If Mr. Bok had been less partial his article might have done great harm. It might have excused many young men who do not attend church, but who never dreamed of blaining the minister or anyone else for their neglect of duty. It might have weaned from the Church young men who have been attending its services, by filling their minds with contempt for the ability or usefulness of the pastor. It might have prompted some clergyman to follow its foolish advice by adopting the themes or methods of treatment suggested. But, as there has been such a manifest misapprehension of the facts concerned, the article will only arouse public attention to the fact that the Church is not losing, but increasing, its hold on young men, that the ministry is not driving young men away, but is drawing them into the kingdom of God.

Ferdinand. C. Iglehart.

ART. V.-TEXT TAMPERINGS, AND THE LATE FOUND SYRIAC GOSPELS.

IN 1892 Mrs. Lewis and her sister, English women happily combining scholarly tastes, a thirst for discovery, and knowledge of a dozen languages, visited the Convent of St. Catharine, on Mt. Sinai. Said to shelter the remains of an elect lady assaulted and banished from Alexandria by Maximin II, the fortified church-monastery seems really to have been built by Justinian, in the sixth century, to protect from the wild Ishmaelites the hermits there secluding themselves.
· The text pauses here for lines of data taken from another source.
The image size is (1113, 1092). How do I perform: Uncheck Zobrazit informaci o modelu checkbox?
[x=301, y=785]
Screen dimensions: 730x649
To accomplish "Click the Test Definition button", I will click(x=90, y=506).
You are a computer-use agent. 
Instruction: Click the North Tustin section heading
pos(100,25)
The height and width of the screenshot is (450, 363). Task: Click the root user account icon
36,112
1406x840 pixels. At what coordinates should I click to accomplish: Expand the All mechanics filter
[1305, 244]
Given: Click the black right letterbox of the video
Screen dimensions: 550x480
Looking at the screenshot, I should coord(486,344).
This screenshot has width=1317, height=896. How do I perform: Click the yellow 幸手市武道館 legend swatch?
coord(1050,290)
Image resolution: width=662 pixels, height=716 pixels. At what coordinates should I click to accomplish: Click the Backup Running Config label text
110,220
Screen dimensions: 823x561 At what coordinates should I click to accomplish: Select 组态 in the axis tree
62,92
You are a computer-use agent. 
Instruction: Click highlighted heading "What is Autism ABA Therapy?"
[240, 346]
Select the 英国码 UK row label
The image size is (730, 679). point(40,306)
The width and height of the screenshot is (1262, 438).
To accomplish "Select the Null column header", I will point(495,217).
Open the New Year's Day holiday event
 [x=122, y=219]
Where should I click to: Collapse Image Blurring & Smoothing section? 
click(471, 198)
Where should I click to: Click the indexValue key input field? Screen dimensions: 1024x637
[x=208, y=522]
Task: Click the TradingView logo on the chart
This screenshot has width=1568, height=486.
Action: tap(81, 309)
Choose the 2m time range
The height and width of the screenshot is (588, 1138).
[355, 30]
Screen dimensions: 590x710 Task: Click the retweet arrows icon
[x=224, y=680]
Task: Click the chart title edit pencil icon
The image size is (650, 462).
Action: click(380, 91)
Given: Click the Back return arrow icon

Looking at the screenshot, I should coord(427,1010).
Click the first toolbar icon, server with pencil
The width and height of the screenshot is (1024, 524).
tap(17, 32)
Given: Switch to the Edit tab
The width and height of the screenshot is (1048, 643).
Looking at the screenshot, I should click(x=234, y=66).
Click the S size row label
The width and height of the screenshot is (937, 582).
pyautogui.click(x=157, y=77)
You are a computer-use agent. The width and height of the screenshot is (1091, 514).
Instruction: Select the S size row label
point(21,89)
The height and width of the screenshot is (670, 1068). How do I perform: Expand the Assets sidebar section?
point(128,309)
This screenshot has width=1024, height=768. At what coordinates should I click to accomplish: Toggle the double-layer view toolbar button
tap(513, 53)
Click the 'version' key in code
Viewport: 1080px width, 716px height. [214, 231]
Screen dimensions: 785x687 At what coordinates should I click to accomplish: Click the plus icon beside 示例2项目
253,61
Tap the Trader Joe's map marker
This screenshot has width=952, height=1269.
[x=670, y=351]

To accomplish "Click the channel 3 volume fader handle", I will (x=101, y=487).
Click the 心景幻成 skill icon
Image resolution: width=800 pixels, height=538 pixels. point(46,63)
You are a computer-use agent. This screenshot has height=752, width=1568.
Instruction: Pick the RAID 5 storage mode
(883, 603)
At present it is manned by, perhaps, a score of monks of the Greek Church. Its library numbers some fifteen hundred bound volumes, and is the refuge of half as many manuscripts, received "at sundry times and in divers manners" during a thousand years. From this library, in 1859, Tischendorf "borrowed" the lightly esteemed, but, in his eyes, priceless, Greek manuscript of the Bible, now famous and known by critics as N.*

While examining this library, scanning its crumpled, faded parchments, Mrs. Lewis espied on the margin of a page of a martyrology of medieval saints, in older ink and style, the plain Latin word for "gospel." By the kindly permitted use of chemicals, an original, nearly erased, and overlaid writing became fairly legible; and each page was photographed. Upon decipherment there was handed to the Bible-studying world a copy, made probably in the fifth century, of a Syriac version, made early in the second century, of our four Greek gospels, already united and revered. † J. Rendel Harris, Cambridge's noted paleographist, affirms that it is "superior in antiquity to anything yet known." Its most marked feature is its distinct reading in Matt. i, 16: "Jacob begat Joseph; Joseph (to whom was espoused the Virgin Mary) begat Jesus, who is called Christ." Verse 18, however, reads essentially as in our text: "Now the birth of the Christ was on this wise: when his mother Mary was espoused to Joseph, when they had not come together, she was found with child from the Holy Ghost." Other kindred variations are reserved for compara

*The Czar of Russia, as head of the Greek Church, afterward arranged for its deposit at St. Petersburg.

+ Published by Macmillan & Co.

Contemporary Review, November, 1894.